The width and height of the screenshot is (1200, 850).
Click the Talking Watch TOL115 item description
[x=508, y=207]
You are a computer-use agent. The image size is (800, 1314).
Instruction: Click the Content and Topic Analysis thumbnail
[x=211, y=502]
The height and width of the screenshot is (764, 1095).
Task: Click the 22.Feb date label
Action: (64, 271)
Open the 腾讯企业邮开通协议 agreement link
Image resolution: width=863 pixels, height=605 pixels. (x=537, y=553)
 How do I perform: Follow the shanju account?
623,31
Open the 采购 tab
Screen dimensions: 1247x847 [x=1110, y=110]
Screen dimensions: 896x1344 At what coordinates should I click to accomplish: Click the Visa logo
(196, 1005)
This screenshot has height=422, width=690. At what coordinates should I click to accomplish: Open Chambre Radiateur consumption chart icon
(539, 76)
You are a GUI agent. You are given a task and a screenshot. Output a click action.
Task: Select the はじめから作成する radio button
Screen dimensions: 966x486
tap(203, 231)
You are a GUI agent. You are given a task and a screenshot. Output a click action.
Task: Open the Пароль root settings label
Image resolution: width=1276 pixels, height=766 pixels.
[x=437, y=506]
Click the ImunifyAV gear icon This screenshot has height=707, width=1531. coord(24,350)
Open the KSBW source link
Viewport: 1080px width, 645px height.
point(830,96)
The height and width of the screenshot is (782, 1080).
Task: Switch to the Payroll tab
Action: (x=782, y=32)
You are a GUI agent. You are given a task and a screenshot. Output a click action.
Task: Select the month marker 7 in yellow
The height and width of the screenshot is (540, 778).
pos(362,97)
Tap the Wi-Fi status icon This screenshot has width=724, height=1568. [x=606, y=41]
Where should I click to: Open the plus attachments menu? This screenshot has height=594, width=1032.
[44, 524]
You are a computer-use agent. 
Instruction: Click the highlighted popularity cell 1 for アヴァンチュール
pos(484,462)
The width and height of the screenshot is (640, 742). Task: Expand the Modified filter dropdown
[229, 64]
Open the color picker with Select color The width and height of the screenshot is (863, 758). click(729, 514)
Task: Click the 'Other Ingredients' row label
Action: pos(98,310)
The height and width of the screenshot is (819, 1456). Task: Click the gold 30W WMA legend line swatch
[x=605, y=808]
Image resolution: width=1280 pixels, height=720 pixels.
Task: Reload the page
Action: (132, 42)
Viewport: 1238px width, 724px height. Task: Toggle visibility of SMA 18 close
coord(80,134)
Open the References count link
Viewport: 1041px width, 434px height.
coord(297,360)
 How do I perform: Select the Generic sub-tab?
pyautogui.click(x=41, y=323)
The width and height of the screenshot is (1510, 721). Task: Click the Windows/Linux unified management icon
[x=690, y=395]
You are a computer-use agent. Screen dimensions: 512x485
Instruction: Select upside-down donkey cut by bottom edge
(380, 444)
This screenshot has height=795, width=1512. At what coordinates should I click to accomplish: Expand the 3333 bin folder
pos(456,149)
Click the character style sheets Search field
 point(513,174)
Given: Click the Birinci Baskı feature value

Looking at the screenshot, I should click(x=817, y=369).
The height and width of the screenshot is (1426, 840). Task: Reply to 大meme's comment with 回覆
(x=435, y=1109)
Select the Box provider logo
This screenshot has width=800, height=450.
********************
**PROBLEM**
The answer is the run of lines above from the line containing "This screenshot has height=422, width=690." through the line containing "Open the KSBW source link", copied exactly and alone.

**EXERCISE ANSWER**
This screenshot has height=422, width=690. At what coordinates should I click to accomplish: Open Chambre Radiateur consumption chart icon
(539, 76)
You are a GUI agent. You are given a task and a screenshot. Output a click action.
Task: Select the はじめから作成する radio button
Screen dimensions: 966x486
tap(203, 231)
You are a GUI agent. You are given a task and a screenshot. Output a click action.
Task: Open the Пароль root settings label
Image resolution: width=1276 pixels, height=766 pixels.
[x=437, y=506]
Click the ImunifyAV gear icon This screenshot has height=707, width=1531. coord(24,350)
Open the KSBW source link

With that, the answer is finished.